Inorganic nanocarriers exhibit higher stability and resistance to microbial growth, while having a low toxicity and allowing facile surface modifications. Mesoporous silica nanoparticles allow encapsulation of the therapeutic agent and targeted delivery to tumour cells in cancer therapy. Gold nanoparticles are biocompatible and bio-inert and have been successfully used in covalent conjugation with protein antigens in developing vaccines for cancer immunotherapy. Calcium phosphate nanoparticles are excellent candidates for developing ceramic-based carriers for peptide drugs prone to degradation, such as insulin.
In conclusion, I consider this book to be a positive contribution to the biotechnology literature, although I do not recommend reading this book sequentially from Page 1 as the variety of topics introduced is too great and each individual topic is not explored in depth. It is best used (and deserves recommendation) as a reference source from which each chapter can be used as the starting point to a more in-depth study or review of a particular topic. There are some negative aspects of the presentation of this work which do, unfortunately, detract from its enjoyment. These are exemplified in the poor quality of the diagrams, the grammatical errors and the somewhat odd references of Chapter 7.

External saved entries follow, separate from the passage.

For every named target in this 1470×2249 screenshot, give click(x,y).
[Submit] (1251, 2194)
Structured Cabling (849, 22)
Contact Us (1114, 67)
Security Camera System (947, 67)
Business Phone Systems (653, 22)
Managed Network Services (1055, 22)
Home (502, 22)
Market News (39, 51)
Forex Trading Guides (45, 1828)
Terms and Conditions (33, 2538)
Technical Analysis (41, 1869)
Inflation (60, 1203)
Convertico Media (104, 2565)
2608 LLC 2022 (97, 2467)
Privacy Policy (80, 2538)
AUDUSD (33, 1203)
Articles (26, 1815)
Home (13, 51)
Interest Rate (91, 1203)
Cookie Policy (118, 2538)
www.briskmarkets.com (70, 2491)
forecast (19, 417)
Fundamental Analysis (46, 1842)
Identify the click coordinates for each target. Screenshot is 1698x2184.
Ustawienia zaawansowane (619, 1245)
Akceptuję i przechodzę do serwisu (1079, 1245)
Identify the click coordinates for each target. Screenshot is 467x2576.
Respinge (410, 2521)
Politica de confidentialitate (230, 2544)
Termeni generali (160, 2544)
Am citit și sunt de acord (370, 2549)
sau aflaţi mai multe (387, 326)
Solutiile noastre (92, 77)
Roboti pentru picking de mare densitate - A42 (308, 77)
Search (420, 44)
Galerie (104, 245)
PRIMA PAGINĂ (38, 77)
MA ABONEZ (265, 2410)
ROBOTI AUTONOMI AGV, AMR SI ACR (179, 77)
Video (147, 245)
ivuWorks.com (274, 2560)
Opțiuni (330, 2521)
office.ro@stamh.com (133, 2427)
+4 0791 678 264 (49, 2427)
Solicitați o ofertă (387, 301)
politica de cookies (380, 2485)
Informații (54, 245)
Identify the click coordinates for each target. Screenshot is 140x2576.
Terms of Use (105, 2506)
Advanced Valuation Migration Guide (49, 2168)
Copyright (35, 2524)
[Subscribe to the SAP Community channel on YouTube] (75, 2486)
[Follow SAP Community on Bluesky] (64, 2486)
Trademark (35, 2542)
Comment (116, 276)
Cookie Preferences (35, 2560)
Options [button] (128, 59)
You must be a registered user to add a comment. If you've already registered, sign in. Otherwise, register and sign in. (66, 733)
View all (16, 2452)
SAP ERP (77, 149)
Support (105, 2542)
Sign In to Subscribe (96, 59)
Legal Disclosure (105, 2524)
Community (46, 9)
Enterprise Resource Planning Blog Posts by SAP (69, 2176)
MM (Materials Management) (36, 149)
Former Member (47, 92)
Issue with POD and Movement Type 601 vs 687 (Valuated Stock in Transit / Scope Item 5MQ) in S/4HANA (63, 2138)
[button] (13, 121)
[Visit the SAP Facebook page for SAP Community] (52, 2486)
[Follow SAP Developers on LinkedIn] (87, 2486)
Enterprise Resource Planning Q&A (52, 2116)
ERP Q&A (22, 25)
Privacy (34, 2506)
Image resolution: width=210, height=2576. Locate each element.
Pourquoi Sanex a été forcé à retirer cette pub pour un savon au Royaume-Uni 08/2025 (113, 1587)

Overall, though, this book is a positive addition to the biotechnology reference bookshelf.
Martin Hayes is Biotechnology Lead at Johnson Matthey based in Cambridge, UK. He has worked with Johnson Matthey since 1997 and has held multiple research, development and customer-facing technical roles across the company. He holds a PhD in heterogeneous catalysis and is interested in the application of biology as a technology to realise circular chemical processing and accelerate the transition to “Net Zero”.